Figure 7. P2Y12 disruption reduces hyper-ramification during MD.

(a) Representative confocal images showing microglia in contralateral binocular visual cortex of P2Y12 WT and KO mice before and after MD of different durations. Scale bar, 25 μm. (b) Sholl analysis confirms that microglia in P2Y12 WT animals hyper-ramify following 12 h of MD (two-way ANOVA; F(4,25)=15.21; P<0.0001). (c) Ramification also occurred after 12 h of MD in P2Y12 KOs (two-way ANOVA, F(4,25)=18.83; P<0.0001), although to a smaller extent than in P2Y12 WTs. See Supplementary Table 2 for post hoc statistical comparisons. Neither microglial motility (d) nor retraction and extension indices (e) are altered by 4D MD in P2Y12 KO mice (Student's t-test, P>0.05, t(7)=0.074 (d), t(7)=0.56, t(7)=0.14, respectively (e)). Graphs show mean±s.e.m.

Figure 8. P2Y12 is necessary for microglial responses during MD.
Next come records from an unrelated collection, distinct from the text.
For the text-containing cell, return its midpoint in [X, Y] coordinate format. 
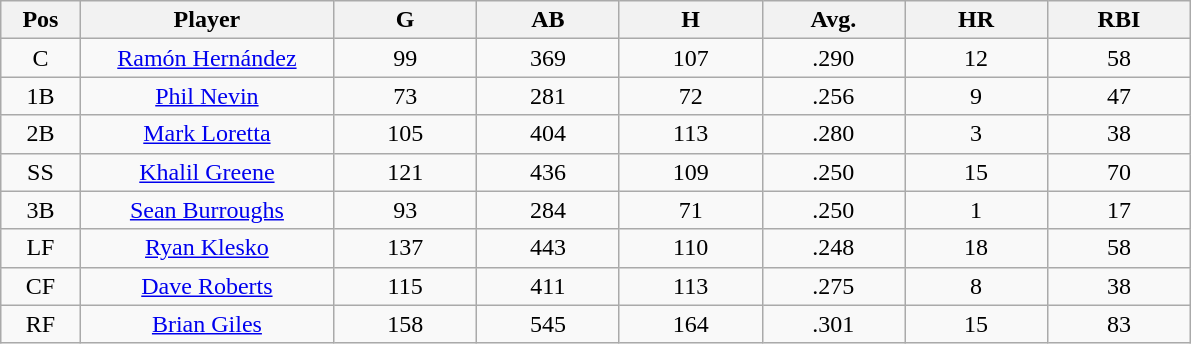
Ryan Klesko [207, 248]
137 [406, 248]
12 [976, 58]
.275 [834, 286]
G [406, 20]
SS [40, 172]
109 [690, 172]
Pos [40, 20]
3B [40, 210]
H [690, 20]
47 [1118, 96]
Avg. [834, 20]
Player [207, 20]
436 [548, 172]
RBI [1118, 20]
Dave Roberts [207, 286]
C [40, 58]
73 [406, 96]
545 [548, 324]
99 [406, 58]
8 [976, 286]
Khalil Greene [207, 172]
9 [976, 96]
71 [690, 210]
.301 [834, 324]
CF [40, 286]
Mark Loretta [207, 134]
3 [976, 134]
83 [1118, 324]
110 [690, 248]
281 [548, 96]
17 [1118, 210]
369 [548, 58]
105 [406, 134]
.248 [834, 248]
Brian Giles [207, 324]
HR [976, 20]
93 [406, 210]
.280 [834, 134]
18 [976, 248]
1B [40, 96]
121 [406, 172]
284 [548, 210]
RF [40, 324]
Ramón Hernández [207, 58]
LF [40, 248]
1 [976, 210]
72 [690, 96]
164 [690, 324]
.290 [834, 58]
107 [690, 58]
115 [406, 286]
411 [548, 286]
.256 [834, 96]
Sean Burroughs [207, 210]
2B [40, 134]
158 [406, 324]
443 [548, 248]
AB [548, 20]
404 [548, 134]
Phil Nevin [207, 96]
70 [1118, 172]
Capture the cell that displays the provided text and extract its (x, y) central coordinate. 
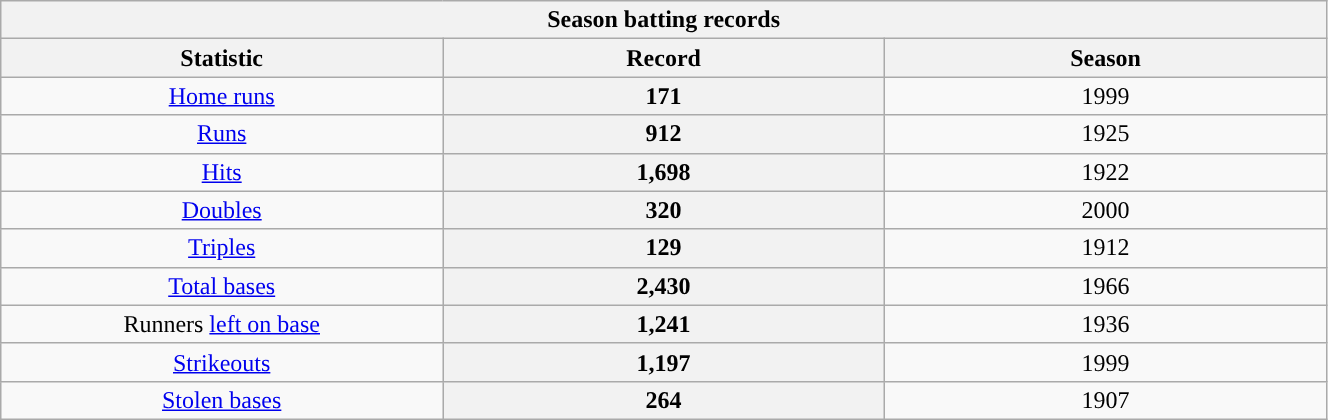
1,241 (664, 324)
Record (664, 58)
Stolen bases (222, 400)
Season (1106, 58)
912 (664, 134)
Triples (222, 248)
Runners left on base (222, 324)
171 (664, 96)
Strikeouts (222, 362)
1912 (1106, 248)
2,430 (664, 286)
1925 (1106, 134)
Statistic (222, 58)
Home runs (222, 96)
1,197 (664, 362)
1,698 (664, 172)
Total bases (222, 286)
2000 (1106, 210)
Season batting records (664, 20)
1907 (1106, 400)
Doubles (222, 210)
1936 (1106, 324)
Runs (222, 134)
129 (664, 248)
264 (664, 400)
1966 (1106, 286)
320 (664, 210)
1922 (1106, 172)
Hits (222, 172)
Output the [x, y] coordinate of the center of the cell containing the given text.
(a) Electron micrographs of Iba-1-immunoreactive microglial processes (a, astrocytic process; d, dendrite; m, microglial process; s, dendritic spine; t, terminal; *, extracellular space; arrow, cleft contact; arrowhead, inclusion) observed in P2Y12 WT (top images) and P2Y12 KO (bottom images) animals. Scale bars, 0.2 μm. (b) Quantification of microglial contacts with synaptic clefts showed significantly elevated cleft interactions following 4D MD in P2Y12 WT but not P2Y12 KO mice (n=5, P<0.05, F(1,16)=6.676; two-way ANOVA, Holm-Sidak post hoc). (c) The number of microglial inclusions was also increased in P2Y12 WT animals following deprivation but not in P2Y12 KOs (n=5, P<0.001, F (1, 16)=19.39; two-way ANOVA, Holm-Sidak post hoc). (d) Images showing GFP (left panel), GluA1 immunoreactivity (middle panel) and a merge of the two (right panel) in fixed sections of contralateral binocular visual cortex of CX3CR1-GFP/P2Y12 KO animals. (e) A single confocal z-plane image of the boxed area shown in d showing internalization of GluA1-immunoreactive puncta by microglia (rightmost panel). Scale bars, 10 μm (d,e). (f) The number of internalized GluA1 puncta per unit of microglial area does not change after 4 days of MD in P2Y12 KO mice (n=3,4, Student's t-test, t(5)=0.2373, P>0.05). Graphs show mean±s.e.m.